Backup Strategy & Monitoring

Running a single-node Kubernetes cluster on bare metal means there is no built-in redundancy — no multi-node replication, no managed cloud snapshots. If the disk dies or a namespace is accidentally deleted, recovery depends entirely on backups. This article documents the full backup strategy: what is backed up, how, where, and how every backup run is monitored in real time.

Why Four Layers?

A single backup approach fails in predictable ways. A Velero cluster snapshot doesn’t help if the host OS is corrupted. A raw file copy doesn’t capture the Kubernetes resource definitions needed to reassemble the cluster. The strategy is designed so that each layer covers a gap the others leave:

Layer	What	Tool	Target
1	Kubernetes resource definitions + PV data	Velero + Kopia	OCI Object Storage
2	Raw PVC data (`/opt/local-path-provisioner/`)	restic	OCI Object Storage
3	PostgreSQL logical dump	pg_dumpall	Host disk → included in Layer 2
4	Host configuration (`/home/ifurlan`, `/etc`)	restic	OCI Object Storage

Storage Backend — OCI Object Storage

All remote backup data lands in Oracle Cloud Infrastructure (OCI) Object Storage, São Paulo region (sa-saopaulo-1). OCI’s Always Free tier includes 20 GB of object storage — enough to hold compressed, deduplicated backup repositories across all four layers.

Property	Value
Provider	Oracle Cloud Infrastructure
Region	`sa-saopaulo-1` (São Paulo)
Storage class	Standard
Free tier	20 GB
Cost	$0

The bucket is organized by prefix, one per backup job:

Prefix	Job
`velero/`	Velero-managed Kopia repository
`restic-k8s/`	Raw PVC data (restic)
`restic-host/`	Host configuration (restic)
`pg-dump/`	PostgreSQL dump files

OCI Object Storage bucket showing prefix breakdown and total usage against the 20 GB free tier

OCI access is configured through an API key pair. Credentials are stored as environment variables in the respective systemd service unit files and as a Kubernetes Secret for Velero’s BackupStorageLocation.

Layer 1 — Velero + Kopia (Kubernetes Resources + Volumes)

Velero is the industry-standard Kubernetes backup tool. It captures two categories of data:

Resource definitions — every Kubernetes object in the targeted namespaces (Deployments, Services, ConfigMaps, Secrets, PVCs, CRDs, etc.)
PersistentVolume data — the actual bytes inside PVCs, using a pluggable backup driver

Why Kopia Over restic as the Velero Driver?

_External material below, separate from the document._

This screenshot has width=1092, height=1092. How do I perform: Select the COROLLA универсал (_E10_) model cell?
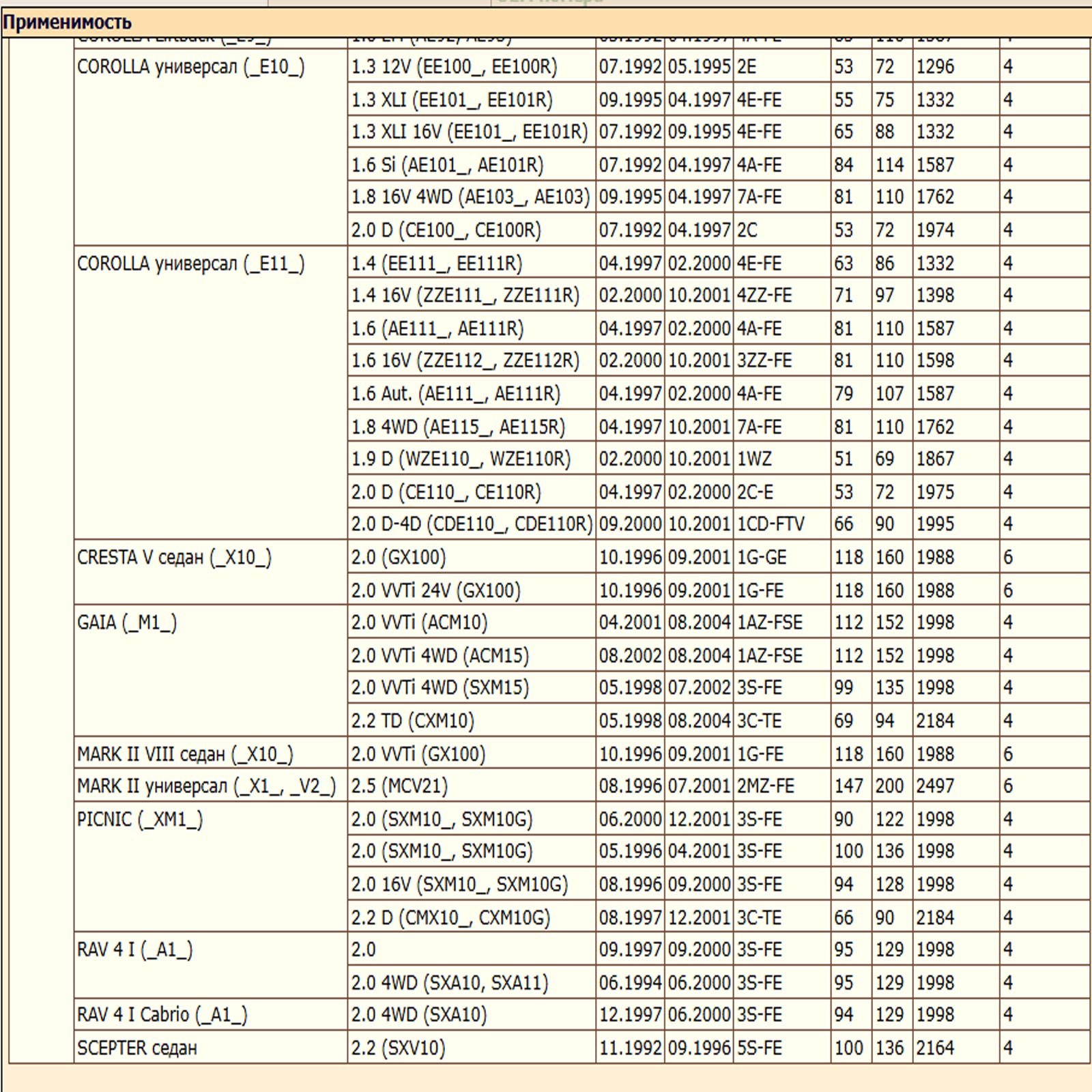tap(190, 67)
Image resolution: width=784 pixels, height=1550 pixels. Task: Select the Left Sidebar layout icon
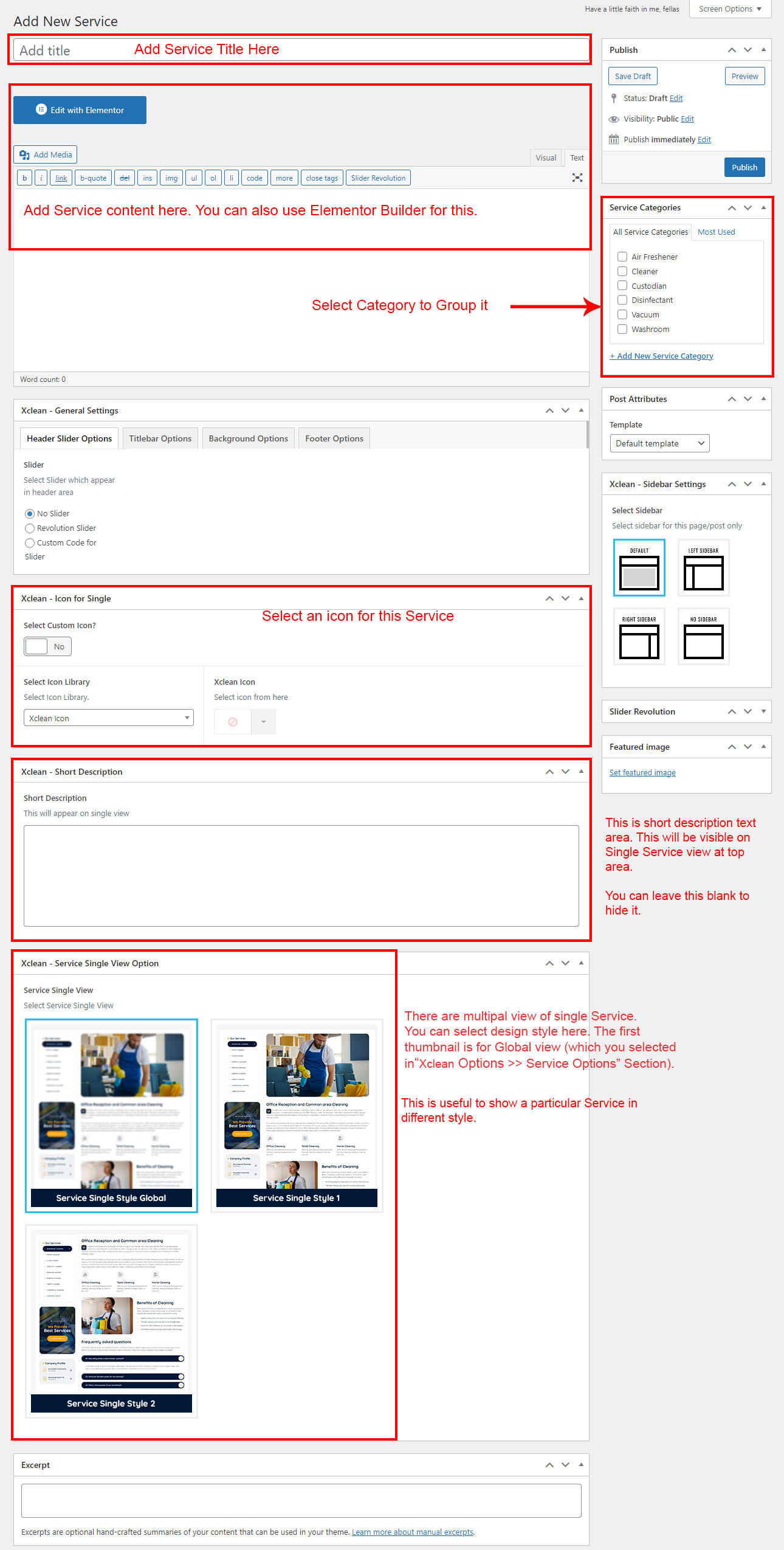(703, 568)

Velero originally used restic as its volume backup driver. Starting with Velero v1.10, Kopia became the recommended (and now default) driver. The reasons:

Feature	restic	Kopia
Deduplication	Chunk-level	Chunk-level
Encryption	AES-256	AES-256-GCM
Compression	No	Yes (zstd)
Parallel uploads	Limited	Yes (concurrent)
Repository locking	Pessimistic (slow)	Optimistic (fast)
Maintenance jobs	Manual	Automated

Kopia’s parallel upload capability and optimistic locking make it significantly faster for large PVCs. Automated maintenance (compaction, GC) keeps the repository size bounded without cron jobs.

Architecture

┌──────────────────────────────────────────────────────┐
│             velero namespace                         │
│                                                      │
│  ┌──────────────────────────┐   ┌─────────────────┐  │
│  │  velero (pod)            │   │  node-agent     │  │
│  │  - Schedules             │   │  (DaemonSet)    │  │
│  │  - Orchestrates          │   │  - Mounts PVCs  │  │
│  │  - BackupStorageLocation │   │  - Kopia        │  │
│  └────────┬─────────────────┘   └───────┬─────────┘  │
│           │                             │            │
└───────────┼─────────────────────────────┼────────────┘
            │                             │
            ▼                             ▼
     K8s API (resource              PVC host paths
     snapshots → S3)                → Kopia repo
            │                             │
            └──────────┬──────────────────┘
                       ▼
              OCI Object Storage
              (velero/ prefix)

The velero pod orchestrates backup scheduling and communicates with the Kubernetes API to snapshot resource definitions. The node-agent DaemonSet runs on the host and mounts PVC directories directly from the local-path storage paths — bypassing the need for storage-provider snapshots.

Backup Storage Location

apiVersion: velero.io/v1
kind: BackupStorageLocation
metadata:
  name: default
  namespace: velero
spec:
  provider: community.openshift.io/object-store
  objectStorage:
    bucket: homelab-backups
    prefix: velero
  config:
    region: sa-saopaulo-1
    s3Url: https://objectstorage.sa-saopaulo-1.oraclecloud.com
    s3ForcePathStyle: "true"

Scheduled Backups per Namespace

Separate schedules are defined for each critical namespace, allowing independent retention policies and granular restore points:

Schedule	Namespace	Cadence
`backstage-daily`	`backstage`	Daily
`harbor-daily`	`harbor`	Daily
`n8n-daily`	`n8n`	Daily
`postgres-daily`	`postgres`	Daily
`cnpg-system-daily`	`cnpg-system`	Daily
`velero-daily`	`velero`	Daily (includes sealed-secrets backup)

Kopia Maintenance Jobs

After each backup, Velero triggers a maintenance job that runs compaction and garbage collection on the Kopia repository. These appear as short-lived pods in the velero namespace:

velero   backstage-default-kopia-maintain-job   Completed
velero   harbor-default-kopia-maintain-job       Completed
velero   n8n-default-kopia-maintain-job          Completed
velero   postgres-default-kopia-maintain-job     Completed
velero   cnpg-system-default-kopia-maintain-job  Completed
velero   velero-default-kopia-maintain-job       Completed

Maintenance keeps the repository lean by removing unreferenced data chunks left by expired or deleted backups.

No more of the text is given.